▶ **Extract**:
Tuesday, May 31, 2011

Children and Fire: A Novel by Ursula Hegi

Children and Fire: A NovelChildren and Fire: A Novel by Ursula Hegi

My rating: 5 of 5 stars

Goodreads: Though more than fifteen years have passed since Ursula Hegi’s Stones from the River captivated critics and readers alike, it retains its popularity, is on academic reading lists, and continues to be adopted by book groups.

Also set in Burgdorf, Germany, Hegi’s Children and Fire tells the story of a single day that will forever transform the lives of the townspeople. At the core of this remarkable novel is the question of how one teacher—gifted and joyful, passionate and inventive—can become seduced by propaganda during the early months of Hitler’s regime and encourage her ten-year-old students to join the “Hitler-Jugend” with its hikes and songs and bonfires. Membership, she believes, will be a step toward better schools, better apprenticeships.

How can a woman we admire choose a direction we don’t admire? So much has changed for the teacher, Thekla Jansen, and the people of Burgdorf in the year since the parliament building burned. Thekla’s lover, Emil Hesping, is sure the Nazis did it to frame the communists. But Thekla believes what she hears on the radio, that the communists set the fire, and she’s willing to relinquish some of her freedoms to keep her teaching position. She has always taken her moral courage for granted, but when each silent agreement chips away at that courage, she knows she must reclaim it.

▶ **Excerpted data**:
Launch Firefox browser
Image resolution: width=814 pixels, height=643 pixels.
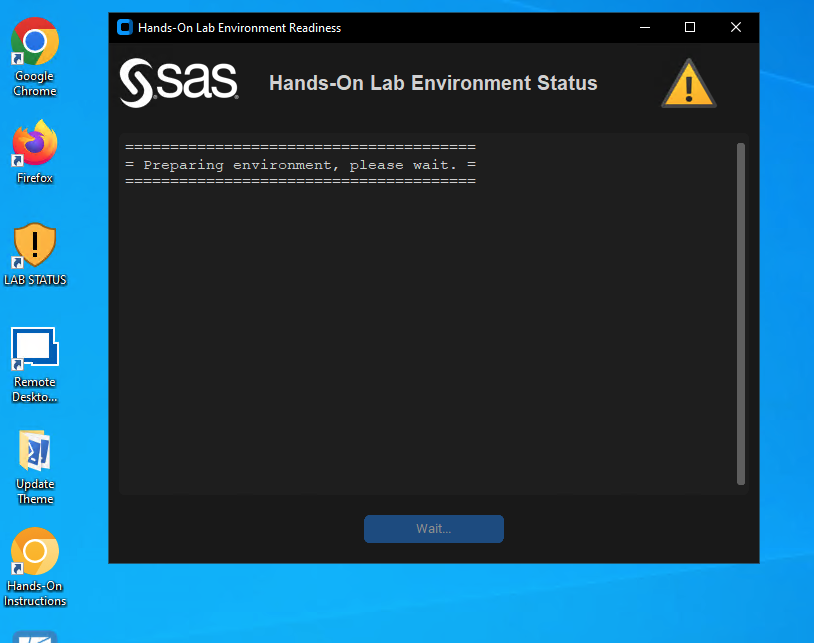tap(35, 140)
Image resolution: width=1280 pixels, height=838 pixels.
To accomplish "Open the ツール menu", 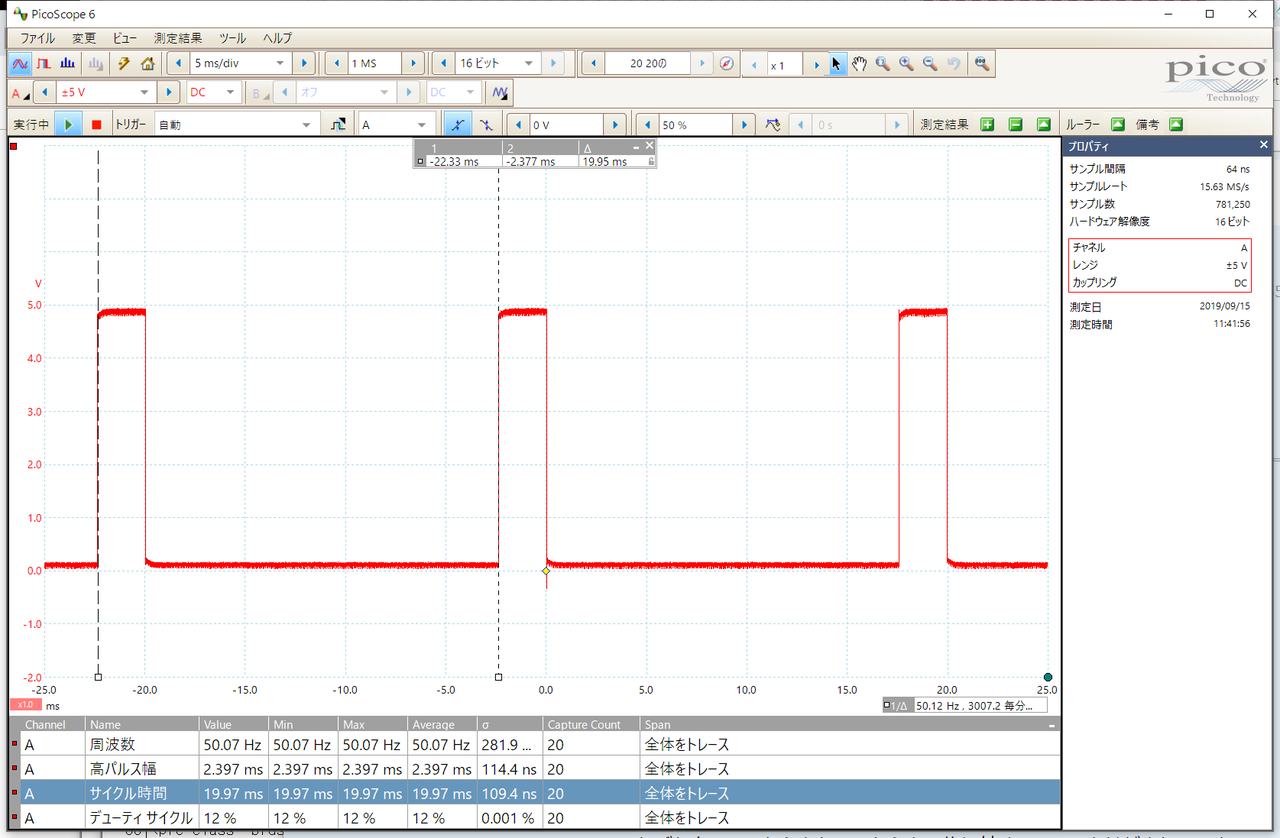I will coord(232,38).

▶ **Parts of the exercise**:
1. In the post about Children and Fire, what does Thekla believe about who set the parliament building on fire?
2. Transcribe the post about Children and Fire from "Tuesday, May 31, 2011" up to and including "by book groups.".
3. Go on with the post about Children and Fire from the point where it stops.

▶ **Answers for each item**:
1. She believes what she hears on the radio: that the communists set the fire.

2.
Tuesday, May 31, 2011

Children and Fire: A Novel by Ursula Hegi

Children and Fire: A NovelChildren and Fire: A Novel by Ursula Hegi

My rating: 5 of 5 stars

Goodreads: Though more than fifteen years have passed since Ursula Hegi’s Stones from the River captivated critics and readers alike, it retains its popularity, is on academic reading lists, and continues to be adopted by book groups.

3.
Hegi funnels pivotal moments in history through the experiences of individual characters: Thekla’s mother, who works as a housekeeper for a Jewish family; her employers, Michel and Ilse Abramowitz; Thekla’s mentally ill father; Trudi Montag and her father, Leo Montag; Fräulein Siderova, midwife to the dying; and the students who adore their young teacher. As Ursula Hegi writes along that edge where sorrow and bliss meet, she shows us how one society—educated, cultural, compassionate—can slip into a reality that’s fabricated by propaganda and controlled by fear, how a surge of national unity can be manipulated into the dehumanization of a perceived enemy and the justification of torture and murder.

Gorgeously rendered and emotionally taut, Children and Fire confirms Ursula Hegi’s position as one of the most distinguished writers of her generation.

My take: This is my first experience with this author and it was incredible. She paints pictures with her words, one brush stroke at a time. Concisely and clearly, she reveals the conflict and the shocking resolution, which - as a reader, you know that shortly after this day World War II will begin.

The book is many stories twisting together and introducing different characters. The main protagonist is Thekla, a German teacher who has finally secured a position in a Catholic school. The day is in 1934. Thekla is teaching the boys in her class through example, first hand experience, and redirecting their attention so the children will not tell on each other or turn in their own parents for not being patriotic.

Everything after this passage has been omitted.